**Trecho citado:**
Dois seres humanos – um repórter, Dom Phillips, um ambientalista, Bruno Pereira – transformados em sobras
Pelo dicionário, remanescente é o que sobra, o que resta.
Dois seres humanos – um repórter, Dom Phillips, um ambientalista, Bruno Pereira – transformados em sobras.
Incomodavam.
Foram cortados – ao meio, em partes, em postas.
Destrinchados.
No país que não consegue destrinchar armadilhas de crueldades sem fim. Nem limites.
Qualquer palavra é pouca, imprecisa, incapaz de traduzir a tragédia brasileira exposta no assassinato de Bruno e Don.
Quem ainda sente, para e pensa:
Que país é este?
Título da música, da banda de rock Legião Urbana, escrita em 1978, hit de 1987, expunha queixas sobre as mazelas do Brasil de então.
“Ninguém respeita a Constituição”, lembrava a letra.
Constituição?
Civilidade?
Respeito à vida?
Como nunca, matamos adversários – os contrários – com ódio e fúria. Crueldade extrema.

**Itens de dados:**
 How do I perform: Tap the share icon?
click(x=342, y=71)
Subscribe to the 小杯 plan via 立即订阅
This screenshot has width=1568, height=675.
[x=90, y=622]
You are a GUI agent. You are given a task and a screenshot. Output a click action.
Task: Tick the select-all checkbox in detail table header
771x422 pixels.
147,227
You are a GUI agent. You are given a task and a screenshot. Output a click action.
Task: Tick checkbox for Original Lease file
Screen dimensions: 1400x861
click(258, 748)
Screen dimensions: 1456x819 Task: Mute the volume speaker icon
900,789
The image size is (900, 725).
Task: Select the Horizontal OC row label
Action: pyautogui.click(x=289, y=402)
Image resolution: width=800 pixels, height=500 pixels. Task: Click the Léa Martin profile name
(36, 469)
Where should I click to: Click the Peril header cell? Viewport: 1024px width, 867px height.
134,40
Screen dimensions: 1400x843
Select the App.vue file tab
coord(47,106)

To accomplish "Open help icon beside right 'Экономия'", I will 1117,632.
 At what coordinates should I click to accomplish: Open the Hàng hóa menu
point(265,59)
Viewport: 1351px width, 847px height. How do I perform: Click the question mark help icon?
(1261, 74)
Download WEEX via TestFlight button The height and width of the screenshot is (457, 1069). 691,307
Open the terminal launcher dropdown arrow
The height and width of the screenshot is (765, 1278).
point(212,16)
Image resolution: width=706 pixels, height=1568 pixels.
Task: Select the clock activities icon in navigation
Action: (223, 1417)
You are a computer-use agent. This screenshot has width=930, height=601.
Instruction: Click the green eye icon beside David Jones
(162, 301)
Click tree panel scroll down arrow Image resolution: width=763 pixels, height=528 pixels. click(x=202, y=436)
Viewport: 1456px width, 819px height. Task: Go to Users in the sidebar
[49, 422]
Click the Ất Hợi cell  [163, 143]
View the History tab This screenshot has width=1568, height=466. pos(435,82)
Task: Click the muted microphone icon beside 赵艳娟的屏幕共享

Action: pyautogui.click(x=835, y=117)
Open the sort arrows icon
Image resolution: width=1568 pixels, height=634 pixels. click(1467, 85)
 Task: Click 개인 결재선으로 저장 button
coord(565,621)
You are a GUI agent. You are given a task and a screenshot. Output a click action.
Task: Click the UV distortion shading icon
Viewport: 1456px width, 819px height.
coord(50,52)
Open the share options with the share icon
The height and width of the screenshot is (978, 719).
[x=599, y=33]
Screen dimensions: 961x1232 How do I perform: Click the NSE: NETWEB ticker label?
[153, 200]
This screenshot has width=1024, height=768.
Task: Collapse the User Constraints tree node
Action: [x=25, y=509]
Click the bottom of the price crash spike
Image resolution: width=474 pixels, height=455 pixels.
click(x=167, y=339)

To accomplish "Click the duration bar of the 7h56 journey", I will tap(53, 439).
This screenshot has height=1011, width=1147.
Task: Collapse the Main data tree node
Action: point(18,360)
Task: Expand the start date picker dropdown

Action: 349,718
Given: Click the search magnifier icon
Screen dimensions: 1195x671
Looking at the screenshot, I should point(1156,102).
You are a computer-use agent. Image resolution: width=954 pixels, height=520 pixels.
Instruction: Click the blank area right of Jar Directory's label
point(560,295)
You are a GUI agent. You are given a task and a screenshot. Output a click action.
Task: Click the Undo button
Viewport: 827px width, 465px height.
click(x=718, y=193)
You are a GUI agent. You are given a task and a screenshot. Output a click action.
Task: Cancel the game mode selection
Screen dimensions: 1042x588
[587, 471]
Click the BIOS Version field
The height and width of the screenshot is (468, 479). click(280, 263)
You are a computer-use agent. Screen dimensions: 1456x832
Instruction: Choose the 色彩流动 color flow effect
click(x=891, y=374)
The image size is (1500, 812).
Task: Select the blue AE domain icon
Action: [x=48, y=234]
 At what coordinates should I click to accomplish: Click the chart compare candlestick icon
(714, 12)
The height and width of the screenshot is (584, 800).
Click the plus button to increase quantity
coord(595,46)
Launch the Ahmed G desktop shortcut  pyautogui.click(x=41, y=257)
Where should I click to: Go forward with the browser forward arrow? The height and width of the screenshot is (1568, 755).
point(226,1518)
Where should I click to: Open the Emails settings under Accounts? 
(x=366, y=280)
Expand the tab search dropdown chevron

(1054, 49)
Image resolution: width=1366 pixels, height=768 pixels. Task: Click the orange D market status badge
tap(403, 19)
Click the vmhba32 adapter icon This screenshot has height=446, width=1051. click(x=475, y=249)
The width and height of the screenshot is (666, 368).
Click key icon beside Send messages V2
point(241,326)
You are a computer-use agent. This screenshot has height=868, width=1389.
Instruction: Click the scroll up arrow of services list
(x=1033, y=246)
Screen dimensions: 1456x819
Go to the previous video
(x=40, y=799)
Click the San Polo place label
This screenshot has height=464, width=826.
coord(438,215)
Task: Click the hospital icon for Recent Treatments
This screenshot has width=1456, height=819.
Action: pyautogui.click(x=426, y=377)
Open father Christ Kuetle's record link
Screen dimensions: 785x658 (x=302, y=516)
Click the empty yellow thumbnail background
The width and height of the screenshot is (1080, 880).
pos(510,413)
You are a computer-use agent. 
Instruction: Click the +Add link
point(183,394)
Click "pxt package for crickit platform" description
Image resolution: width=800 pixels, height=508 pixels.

**Ações necessárias:**
A - Segundo o trecho citado, em que ano foi escrita a música da Legião Urbana mencionada?
B - Reproduza do trecho citado a parte que começa nas palavras "No país que" e termina depois de "Respeito à vida?", sem nenhuma alteração.
Os itens constituem um material à parte, independente do trecho citado.

**Resultados do exercício:**
A - Em 1978.

B -
No país que não consegue destrinchar armadilhas de crueldades sem fim. Nem limites.
Qualquer palavra é pouca, imprecisa, incapaz de traduzir a tragédia brasileira exposta no assassinato de Bruno e Don.
Quem ainda sente, para e pensa:
Que país é este?
Título da música, da banda de rock Legião Urbana, escrita em 1978, hit de 1987, expunha queixas sobre as mazelas do Brasil de então.
“Ninguém respeita a Constituição”, lembrava a letra.
Constituição?
Civilidade?
Respeito à vida?